Large systems often use both tiers together. A high-performance L4 balancer (like AWS Network Load Balancer or Google's Maglev) sits at the internet edge, absorbing raw TCP connections and spreading them across a cluster of L7 proxies (like NGINX, HAProxy, or AWS Application Load Balancer). The L7 layer then performs content routing to dozens of microservice clusters behind it.

This design combines the raw speed of L4 with the intelligence of L7, and means the L7 layer is never the single point of receiving internet traffic.

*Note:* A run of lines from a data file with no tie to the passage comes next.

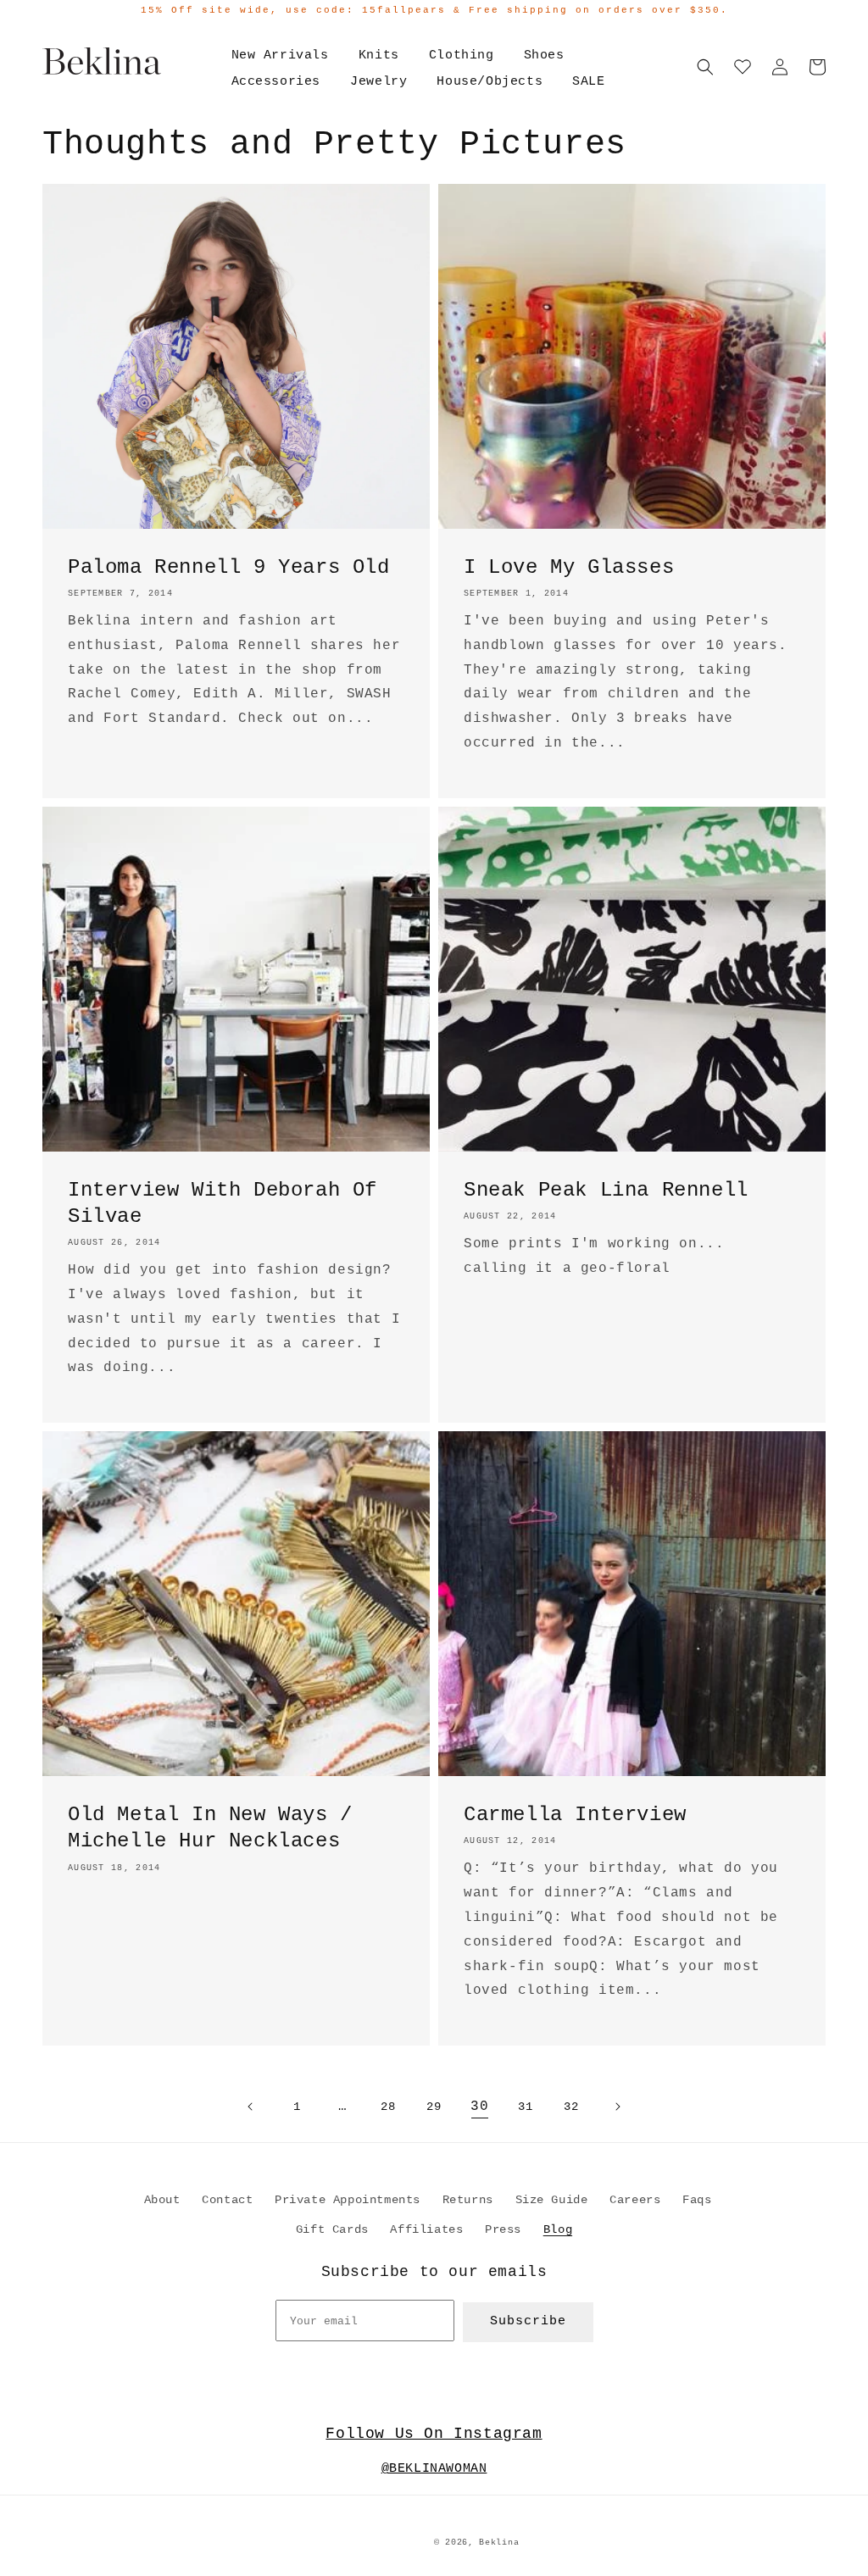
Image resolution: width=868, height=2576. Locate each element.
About (162, 2200)
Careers (634, 2200)
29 (433, 2106)
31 (525, 2106)
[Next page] (617, 2106)
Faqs (696, 2200)
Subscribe (528, 2321)
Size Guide (551, 2200)
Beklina (499, 2542)
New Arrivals (280, 55)
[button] (705, 67)
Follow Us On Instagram (434, 2433)
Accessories (276, 82)
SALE (588, 82)
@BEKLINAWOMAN (434, 2469)
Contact (227, 2200)
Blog (557, 2229)
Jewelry (378, 82)
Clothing (461, 55)
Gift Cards (332, 2229)
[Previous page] (251, 2106)
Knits (379, 55)
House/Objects (489, 82)
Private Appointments (347, 2200)
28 (388, 2106)
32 (571, 2106)
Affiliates (426, 2229)
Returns (467, 2200)
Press (503, 2229)
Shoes (544, 55)
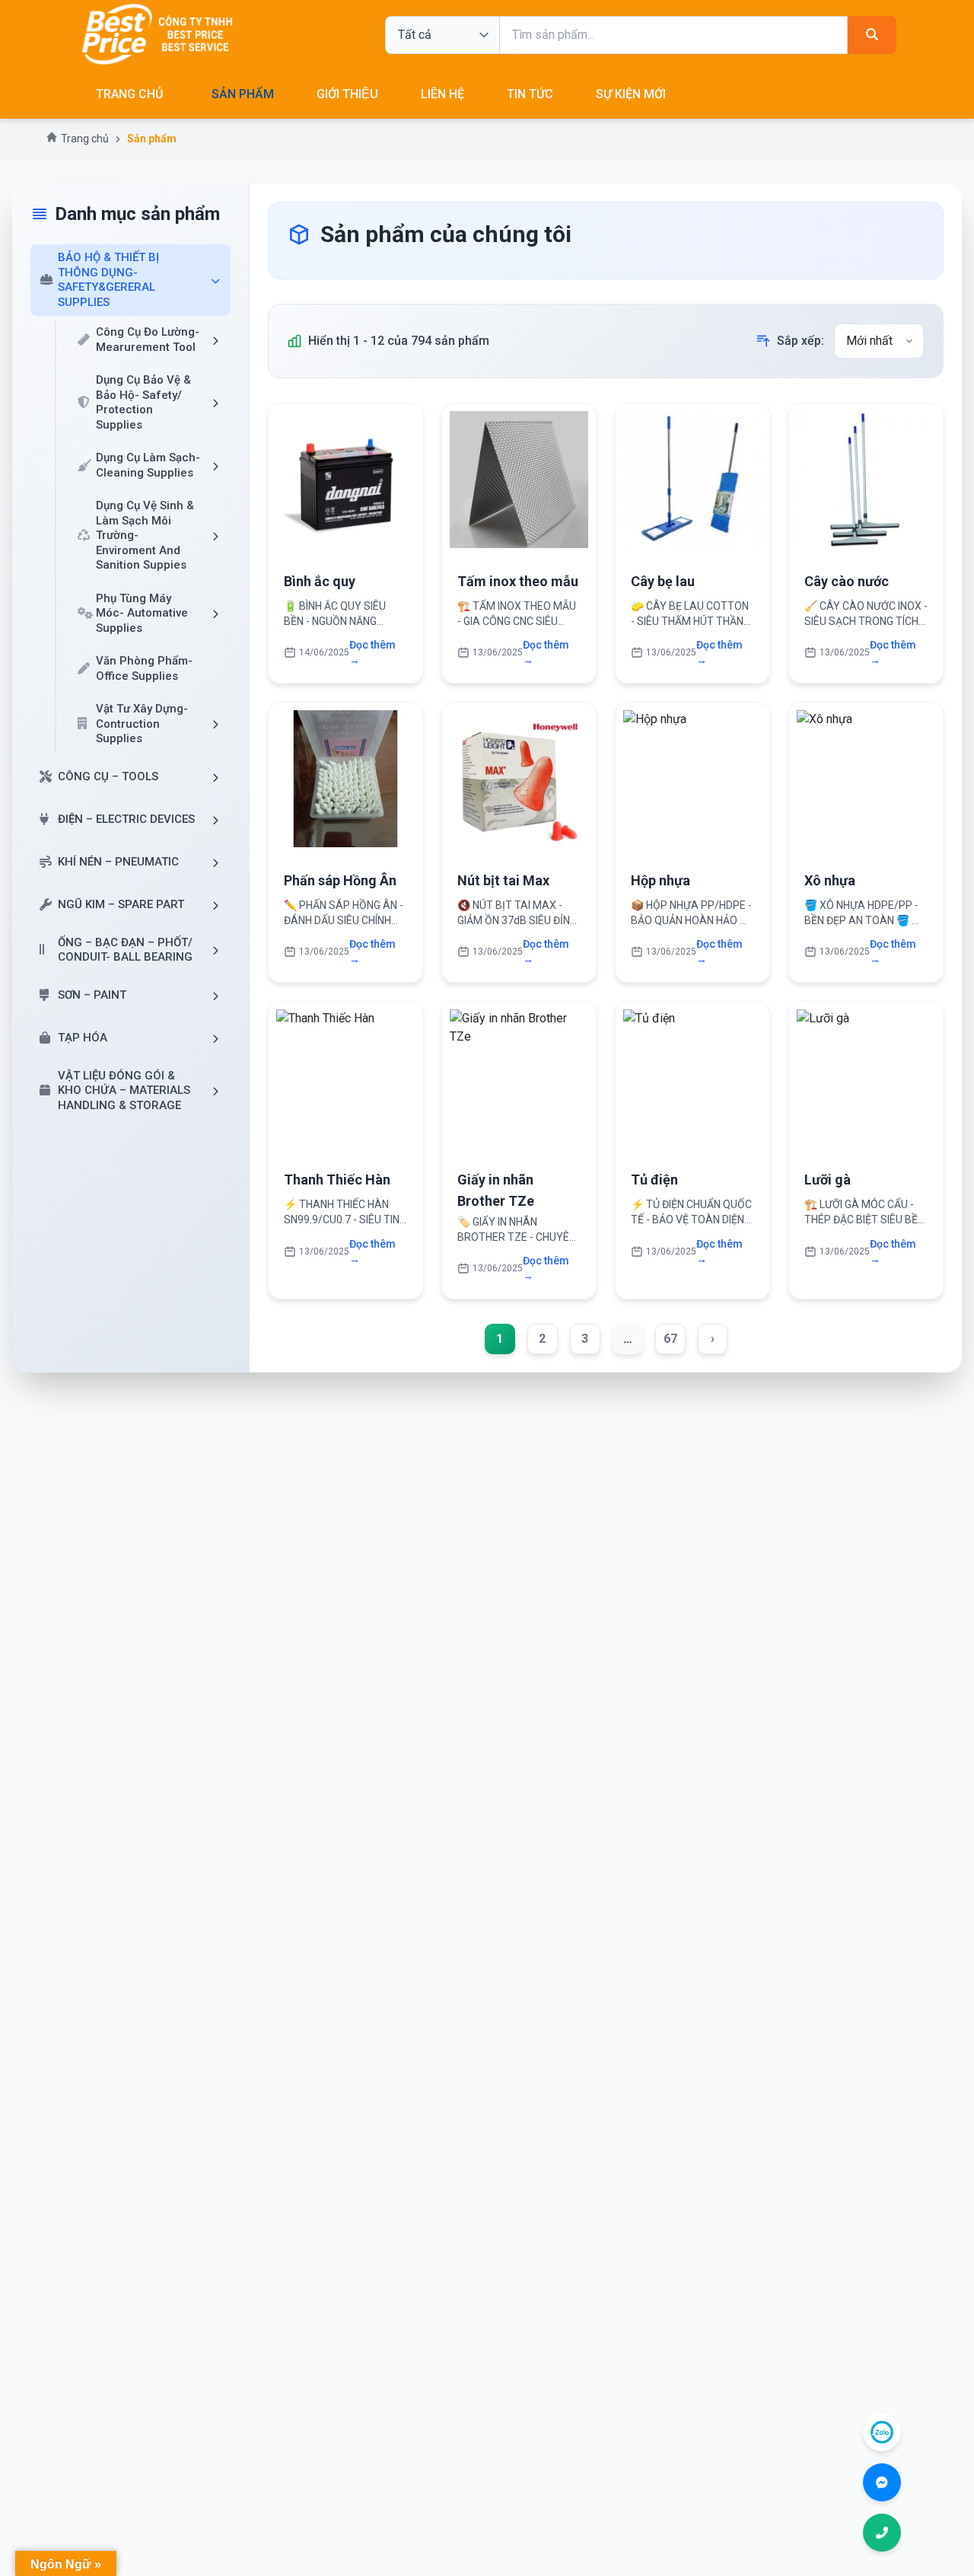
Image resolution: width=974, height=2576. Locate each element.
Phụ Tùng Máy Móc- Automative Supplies (142, 613)
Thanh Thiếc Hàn (337, 1180)
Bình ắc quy (319, 581)
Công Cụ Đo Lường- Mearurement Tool (147, 339)
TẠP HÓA (82, 1037)
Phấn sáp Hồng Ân (340, 880)
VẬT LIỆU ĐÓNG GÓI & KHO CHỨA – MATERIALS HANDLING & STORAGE (124, 1090)
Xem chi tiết (346, 487)
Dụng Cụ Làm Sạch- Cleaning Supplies (148, 465)
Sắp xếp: (800, 340)
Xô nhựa (829, 880)
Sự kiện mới (631, 94)
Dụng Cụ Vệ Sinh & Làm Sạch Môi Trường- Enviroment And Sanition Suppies (145, 535)
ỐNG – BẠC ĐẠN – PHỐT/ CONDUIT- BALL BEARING (125, 950)
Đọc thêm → (372, 652)
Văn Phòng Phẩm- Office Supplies (144, 668)
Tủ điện (654, 1180)
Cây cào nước (846, 581)
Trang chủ (85, 138)
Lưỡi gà (827, 1180)
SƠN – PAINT (92, 995)
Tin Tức (530, 94)
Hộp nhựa (660, 880)
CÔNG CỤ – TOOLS (108, 776)
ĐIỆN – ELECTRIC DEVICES (126, 819)
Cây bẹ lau (663, 581)
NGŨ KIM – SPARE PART (121, 904)
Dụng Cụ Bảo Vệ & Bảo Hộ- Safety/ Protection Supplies (143, 402)
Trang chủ (129, 94)
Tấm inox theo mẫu (517, 581)
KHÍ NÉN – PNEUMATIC (118, 862)
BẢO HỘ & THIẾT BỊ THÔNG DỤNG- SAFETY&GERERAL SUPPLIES (108, 279)
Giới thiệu (347, 94)
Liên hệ (442, 94)
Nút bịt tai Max (503, 880)
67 (670, 1338)
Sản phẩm (243, 94)
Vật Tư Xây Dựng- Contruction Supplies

Practical Examples by Stack

AWS: Network Load Balancer (L4) → Application Load Balancer (L7) → ECS/EC2 tasks
Self-hosted: NGINX (L7) or HAProxy (L4 + L7) in front of app servers — both are free, battle-tested, and serve millions of RPS on modest hardware
Kubernetes: Ingress controller (e.g., NGINX Ingress or Traefik) is an L7 load balancer; Service objects of type LoadBalancer provision an L4 entry point from the cloud provider
Cloudflare/Fastly: Global L7 balancing at the edge, with built-in DDoS protection and caching — often the first layer before any of your own infrastructure

Common pitfall — sticky sessions at L7: When you inject a routing cookie for session stickiness, you partially undo load distribution. If one "sticky" server handles heavy users, it can still become overloaded. Prefer stateless application design (store sessions in Redis/DB) so any backend can serve any request, and you get true uniform distribution.

Key Metrics to Watch

Once a load balancer is in place, monitor these metrics per upstream server:

Requests per second (RPS) — is distribution actually uniform?
Active connections — reveals slow backends accumulating work.
Response time (p50 / p95 / p99) — p99 latency spikes reveal unhealthy nodes before health checks trip.
Error rate (5xx) — automatic health-check removal kicks in here; also track false positives.
Backend queue depth — if the LB queues requests waiting for a free connection slot, you need more capacity.

Terminology check: The terms "reverse proxy" and "load balancer" are often used interchangeably in practice. Technically, a reverse proxy is any component that forwards requests on behalf of the server side (and can cache, compress, or terminate TLS). A load balancer is a reverse proxy whose primary job is to distribute requests. NGINX configured in upstream mode is both simultaneously.